[Raw data Boundary: Start]
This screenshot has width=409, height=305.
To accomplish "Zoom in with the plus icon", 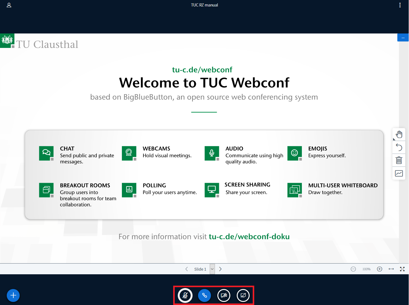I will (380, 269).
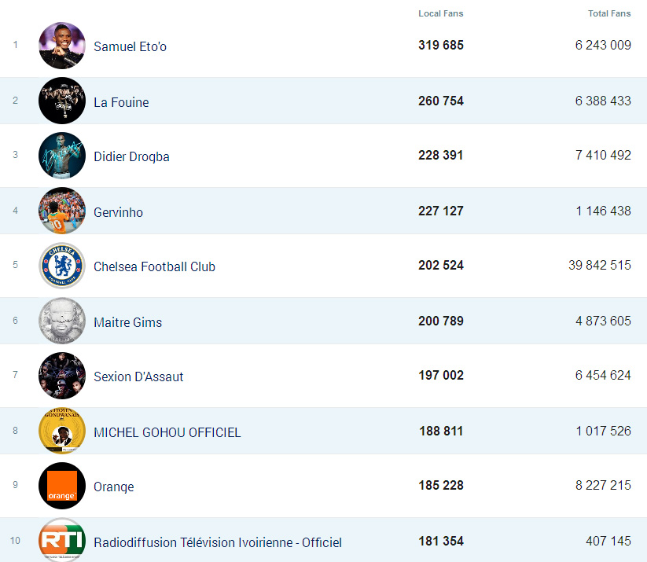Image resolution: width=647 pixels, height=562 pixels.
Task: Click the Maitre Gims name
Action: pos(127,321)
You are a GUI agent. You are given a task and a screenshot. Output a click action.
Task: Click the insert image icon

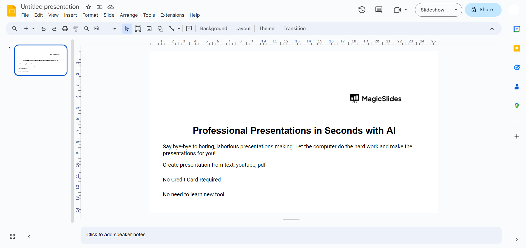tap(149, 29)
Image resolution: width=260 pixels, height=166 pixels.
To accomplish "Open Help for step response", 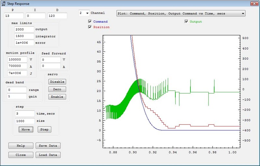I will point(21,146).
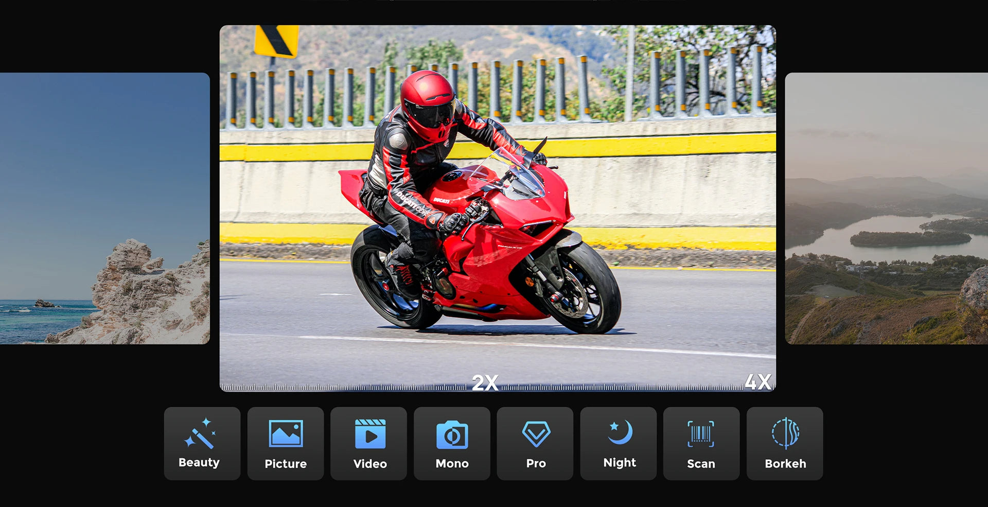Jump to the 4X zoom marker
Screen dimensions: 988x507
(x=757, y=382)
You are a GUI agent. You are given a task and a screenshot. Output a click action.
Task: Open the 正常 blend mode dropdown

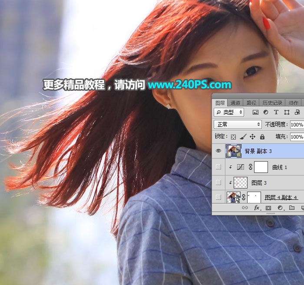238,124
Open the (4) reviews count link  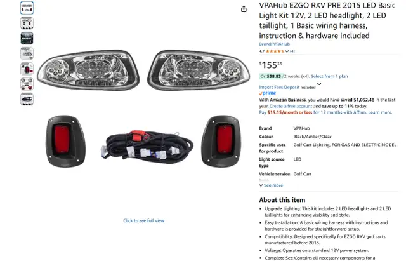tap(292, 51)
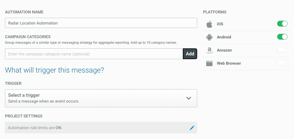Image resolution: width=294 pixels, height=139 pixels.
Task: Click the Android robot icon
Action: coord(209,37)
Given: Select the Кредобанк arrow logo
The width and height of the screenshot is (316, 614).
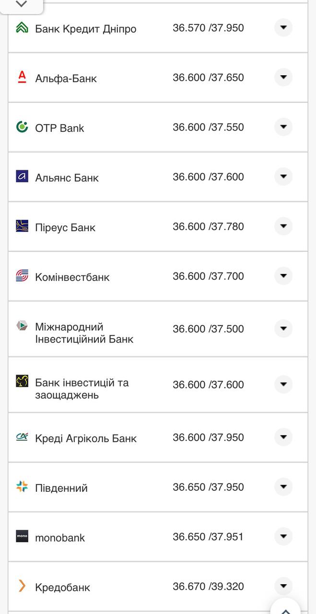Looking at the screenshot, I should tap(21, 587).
[Raw data Boundary: End]
[Raw data Boundary: Start]
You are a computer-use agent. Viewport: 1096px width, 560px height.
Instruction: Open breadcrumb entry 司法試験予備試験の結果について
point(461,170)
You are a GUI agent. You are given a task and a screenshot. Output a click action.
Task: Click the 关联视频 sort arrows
[Raw data Boundary: End]
[Raw data Boundary: Start]
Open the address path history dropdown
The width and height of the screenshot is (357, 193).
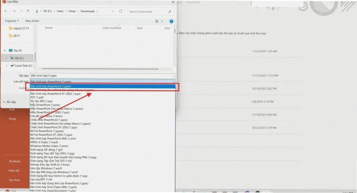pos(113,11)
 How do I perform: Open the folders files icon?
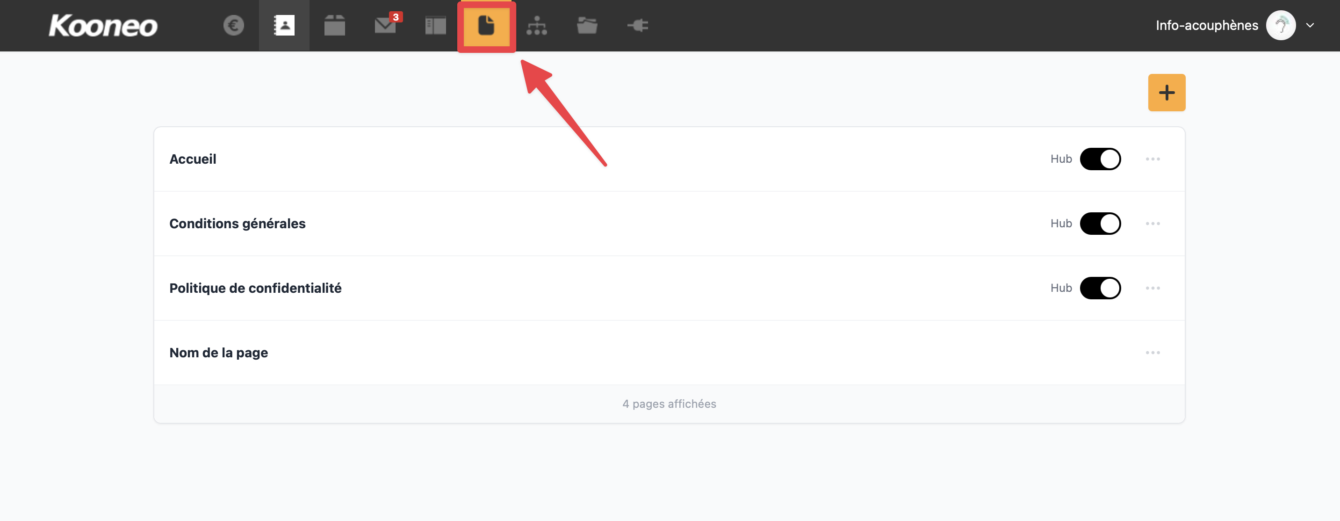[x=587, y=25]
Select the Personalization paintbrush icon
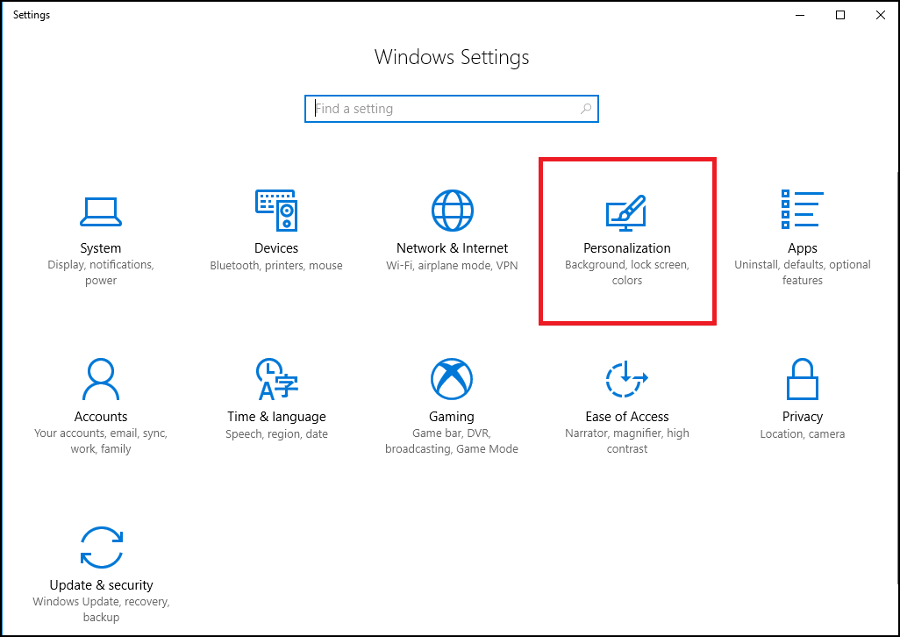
[Raw data Boundary: End]
- _Task prompt_:
Because only one stretch of the records is wanted, please output the lines from the one holding "Open the address path history dropdown" through the one holding "Select the Personalization paintbrush icon" exactly, both included, and leave every picture out.

- _Exercise result_:
Open the address path history dropdown
The width and height of the screenshot is (357, 193).
pos(113,11)
 How do I perform: Open the folders files icon?
[x=587, y=25]
Select the Personalization paintbrush icon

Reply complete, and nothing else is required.